_Work required_:
Beneath this line are the data; copy exactly the part of them that opens with the line containing "Instruction: Click the 28 Aug axis label" and closes with the line containing "You are a computer-use agent. Screen", and only that part.

_Records for processing_:
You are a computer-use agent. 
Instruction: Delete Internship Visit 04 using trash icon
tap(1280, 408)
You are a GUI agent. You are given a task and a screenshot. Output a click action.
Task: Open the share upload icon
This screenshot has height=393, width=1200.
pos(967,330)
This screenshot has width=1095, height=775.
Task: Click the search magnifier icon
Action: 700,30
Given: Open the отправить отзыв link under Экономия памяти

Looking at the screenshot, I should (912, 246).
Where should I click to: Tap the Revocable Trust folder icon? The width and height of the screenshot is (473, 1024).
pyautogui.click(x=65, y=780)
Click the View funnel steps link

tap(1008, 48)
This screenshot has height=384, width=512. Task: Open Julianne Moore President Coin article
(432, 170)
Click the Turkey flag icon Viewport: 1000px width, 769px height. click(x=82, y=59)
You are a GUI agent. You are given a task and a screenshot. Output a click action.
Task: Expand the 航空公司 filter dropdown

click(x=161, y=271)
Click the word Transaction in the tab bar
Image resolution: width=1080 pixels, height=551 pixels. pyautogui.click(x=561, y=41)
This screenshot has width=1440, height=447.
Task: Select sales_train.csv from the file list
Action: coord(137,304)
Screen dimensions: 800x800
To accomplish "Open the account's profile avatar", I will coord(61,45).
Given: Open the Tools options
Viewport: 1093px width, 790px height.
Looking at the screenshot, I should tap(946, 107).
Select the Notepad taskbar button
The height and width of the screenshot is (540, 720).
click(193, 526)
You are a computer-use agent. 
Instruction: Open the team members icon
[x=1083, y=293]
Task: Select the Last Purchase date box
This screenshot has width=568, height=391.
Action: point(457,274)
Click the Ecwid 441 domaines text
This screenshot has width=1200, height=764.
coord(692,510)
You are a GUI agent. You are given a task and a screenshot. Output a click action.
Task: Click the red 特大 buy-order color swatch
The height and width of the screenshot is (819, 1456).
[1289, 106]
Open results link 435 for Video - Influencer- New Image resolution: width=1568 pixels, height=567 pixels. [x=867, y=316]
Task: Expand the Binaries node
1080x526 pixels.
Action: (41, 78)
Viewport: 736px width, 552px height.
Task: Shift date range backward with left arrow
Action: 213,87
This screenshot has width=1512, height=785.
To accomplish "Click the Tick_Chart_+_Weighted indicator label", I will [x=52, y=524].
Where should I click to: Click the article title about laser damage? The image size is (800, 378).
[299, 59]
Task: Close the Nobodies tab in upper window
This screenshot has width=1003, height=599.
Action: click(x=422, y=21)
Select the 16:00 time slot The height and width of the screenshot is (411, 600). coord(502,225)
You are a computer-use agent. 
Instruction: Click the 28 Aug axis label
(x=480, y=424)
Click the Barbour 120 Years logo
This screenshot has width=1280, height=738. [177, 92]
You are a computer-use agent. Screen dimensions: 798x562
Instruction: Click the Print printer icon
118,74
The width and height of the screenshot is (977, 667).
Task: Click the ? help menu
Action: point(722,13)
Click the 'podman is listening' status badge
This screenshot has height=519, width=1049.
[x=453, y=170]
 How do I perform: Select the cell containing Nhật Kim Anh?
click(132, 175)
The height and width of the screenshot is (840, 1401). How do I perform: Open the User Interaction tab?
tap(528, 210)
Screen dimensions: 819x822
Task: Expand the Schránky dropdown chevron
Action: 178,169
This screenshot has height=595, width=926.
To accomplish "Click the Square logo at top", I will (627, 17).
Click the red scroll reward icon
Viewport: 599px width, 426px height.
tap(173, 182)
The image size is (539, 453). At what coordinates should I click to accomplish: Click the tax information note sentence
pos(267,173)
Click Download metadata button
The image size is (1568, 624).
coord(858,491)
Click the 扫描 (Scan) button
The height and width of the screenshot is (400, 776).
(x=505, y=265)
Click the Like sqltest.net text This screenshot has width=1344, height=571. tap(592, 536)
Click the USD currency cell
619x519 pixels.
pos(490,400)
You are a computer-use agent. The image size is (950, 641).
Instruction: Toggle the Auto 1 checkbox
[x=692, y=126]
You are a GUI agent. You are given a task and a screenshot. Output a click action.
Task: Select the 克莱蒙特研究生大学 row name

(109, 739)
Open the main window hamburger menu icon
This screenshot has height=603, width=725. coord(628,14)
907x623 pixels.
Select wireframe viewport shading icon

_Solution to this task_:
Instruction: Click the 28 Aug axis label
(x=480, y=424)
Click the Barbour 120 Years logo
This screenshot has width=1280, height=738. [177, 92]
You are a computer-use agent. Screen dimensions: 798x562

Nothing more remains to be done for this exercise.